> [Arbeitsauftrag 1]:
Beantworte zum Text über die Verständlichkeit journalistischer Beiträge diese Fragen:
(a) Worauf ist Journalismus laut Text angewiesen?
(b) Wer veröffentlichte 1948 die ‘Reading Ease’-Formel?
(c) Anhand welcher zwei Größen misst diese Formel die Lesbarkeit?

> [Textauszug]:
Der Begriff bezeichnet die Eigenschaft eines journalistischen Beitrages, die Aufnahme von Informationen und deren Einordnung durch Rezipienten zu ermöglichen. Eine möglichst hohe Verständlichkeit gilt als zentrales Instrument zur Sicherung des Erfolges journalistischer Kommunikation, denn Journalismus ist darauf angewiesen, ein möglichst breites Publikum zu erreichen, um seiner Aufgabe gerecht zu werden, die Öffentlichkeit über alle aktuellen und für sie relevanten Sachverhalte zu informieren.

Die ersten Versuche, systematisch die Verständlichkeit von Texten zu erforschen und zu verbessern, fanden bereits Ende des 19. Jahrhunderts in den USA und Russland statt. In den folgenden Jahrzehnten wurden vor allem im englischen Sprachraum große Anstrengungen unternommen, um die ‘Readability’ (Lesbarkeit) von Texten statistisch erfassbar zu machen. Das bekannteste Ergebnis dieser Bemühungen ist die 1948 von Rudolf Flesch veröffentlichte ‘Reading Ease’-Formel. Sie misst die Lesbarkeit von englischsprachigen Texten anhand der durchschnittlichen Satzlänge und der durchschnittlichen Wortlänge in Silben. Die Formel wurde in den folgenden Jahrzehnten weiterentwickelt und für andere Sprachen adaptiert. Zudem entwickelten Forscher neue, ausgefeiltere Lesbarkeitsformeln, die zum Teil auch speziell für die Auswertung durch Computer konzipiert wurden. Sie alle bezogen sich aber stets nur auf die Lesbarkeit, also die sprachlich-stilistische Ebene von Texten, die lediglich einen Teilaspekt der Verständlichkeit darstellt.

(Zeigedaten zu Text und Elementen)
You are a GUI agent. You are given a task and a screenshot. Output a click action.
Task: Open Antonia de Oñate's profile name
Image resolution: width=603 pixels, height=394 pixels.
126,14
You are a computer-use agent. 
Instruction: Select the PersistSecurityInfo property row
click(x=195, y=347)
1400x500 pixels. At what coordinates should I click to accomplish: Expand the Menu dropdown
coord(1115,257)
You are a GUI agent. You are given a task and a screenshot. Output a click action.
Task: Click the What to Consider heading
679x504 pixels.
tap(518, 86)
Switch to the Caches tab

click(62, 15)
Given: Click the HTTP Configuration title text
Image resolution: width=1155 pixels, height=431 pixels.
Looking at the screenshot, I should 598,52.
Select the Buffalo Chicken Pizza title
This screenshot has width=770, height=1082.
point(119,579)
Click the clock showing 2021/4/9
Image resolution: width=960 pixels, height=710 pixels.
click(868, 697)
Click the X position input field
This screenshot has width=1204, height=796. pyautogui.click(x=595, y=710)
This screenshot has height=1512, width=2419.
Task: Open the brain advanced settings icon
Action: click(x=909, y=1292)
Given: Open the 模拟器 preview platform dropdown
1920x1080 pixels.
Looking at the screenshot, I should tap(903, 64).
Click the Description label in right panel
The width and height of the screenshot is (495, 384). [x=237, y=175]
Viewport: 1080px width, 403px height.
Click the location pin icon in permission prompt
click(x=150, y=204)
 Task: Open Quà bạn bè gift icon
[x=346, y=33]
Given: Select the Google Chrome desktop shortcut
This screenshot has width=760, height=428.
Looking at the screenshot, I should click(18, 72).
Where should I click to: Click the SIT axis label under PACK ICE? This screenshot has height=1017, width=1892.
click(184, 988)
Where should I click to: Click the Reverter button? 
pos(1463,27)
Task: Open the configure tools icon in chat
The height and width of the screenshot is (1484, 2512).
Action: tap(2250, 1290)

> [Arbeitsauftrag 2]: Such aus den Zeilen oben alle heraus, in denen das Wort "Where" vorkommt, und schreib sie unverändert ab. Groß- und Kleinschreibung zählt.

> [Ergebnis 1]:
(a) Darauf, ein möglichst breites Publikum zu erreichen.
(b) Rudolf Flesch.
(c) Anhand der durchschnittlichen Satzlänge und der durchschnittlichen Wortlänge in Silben.

> [Ergebnis 2]:
Where should I click to: Click the SIT axis label under PACK ICE? This screenshot has height=1017, width=1892.
Where should I click to: Click the Reverter button? 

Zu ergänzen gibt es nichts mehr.